> _TASK_
In one to three sentences, explain why, according to the talk below on looking beneath the Antarctic ice sheet, it is hard to know whether models include all the processes, conditions and physics involved in an ice sheet collapse.

> _PASSAGE SHOWN_
============================================================
How we look kilometers below the Antarctic ice sheet Dustin Schroeder

I’m a radio glaciologist.

That means that I use radar
to study glaciers and ice sheets.

And like most glaciologists right now,

I’m working on the problem of estimating

how much the ice is going to contribute
to sea level rise in the future.

So today, I want to talk to you about

why it’s so hard to put good numbers
on sea level rise,

and why I believe that by changing
the way we think about radar technology

and earth-science education,

we can get much better at it.

When most scientists
talk about sea level rise,

they show a plot like this.

This is produced using ice sheet
and climate models.

On the right, you can see
the range of sea level

predicted by these models
over the next 100 years.

For context, this is current sea level,

and this is the sea level

above which more than 4 million people
could be vulnerable to displacement.

So in terms of planning,

the uncertainty in this plot
is already large.

However, beyond that, this plot comes
with the asterisk and the caveat,

“… unless the West Antarctic
Ice Sheet collapses.”

And in that case, we would be talking
about dramatically higher numbers.

They’d literally be off the chart.

And the reason we should take
that possibility seriously

is that we know from the geologic
history of the Earth

that there were periods in its history

when sea level rose
much more quickly than today.

And right now, we cannot rule out

the possibility of that
happening in the future.

So why can’t we say with confidence

whether or not a significant portion
of a continent-scale ice sheet

will or will not collapse?

Well, in order to do that, we need models

that we know include all of the processes,
conditions and physics

that would be involved
in a collapse like that.

And that’s hard to know,

because those processes
and conditions are taking place

beneath kilometers of ice,

and satellites, like the one
that produced this image,

are blind to observe them.

In fact, we have much more comprehensive
observations of the surface of Mars

than we do of what’s beneath
the Antarctic ice sheet.

And this is even more challenging
in that we need these observations

at a gigantic scale
in both space and time.

In terms of space, this is a continent.

And in the same way that in North America,

the Rocky Mountains, Everglades
and Great Lakes regions are very distinct,

so are the subsurface
regions of Antarctica.

And in terms of time, we now know

that ice sheets not only evolve over
the timescale of millennia and centuries,

but they’re also changing
over the scale of years and days.

So what we want is observations
beneath kilometers of ice

at the scale of a continent,

and we want them all the time.

So how do we do this?

Well, we’re not totally blind
to the subsurface.

I said in the beginning
that I was a radio glaciologist,

and the reason that that’s a thing

is that airborne ice-penetrating radar
is the main tool we have

to see inside of ice sheets.

So most of the data used by my group
is collected by airplanes

like this World War II-era DC-3,

that actually fought
in the Battle of the Bulge.
============================================================
> _PROVIDED MATERIAL_
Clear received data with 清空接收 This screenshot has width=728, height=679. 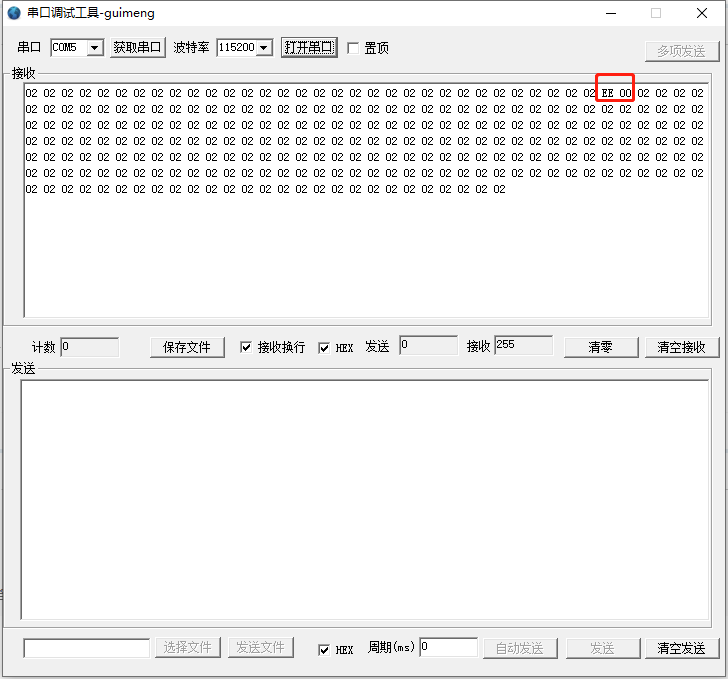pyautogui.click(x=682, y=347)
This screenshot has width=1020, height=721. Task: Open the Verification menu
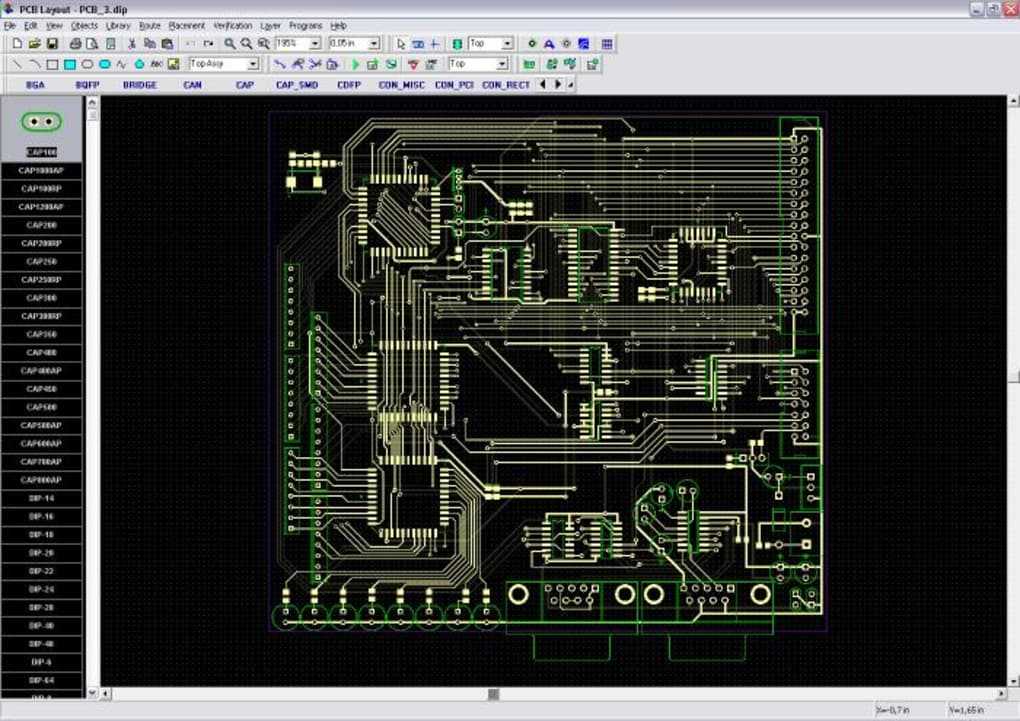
============================================================
> _FULL SOLUTION_
Those processes and conditions take place beneath kilometers of ice, where satellites cannot observe them.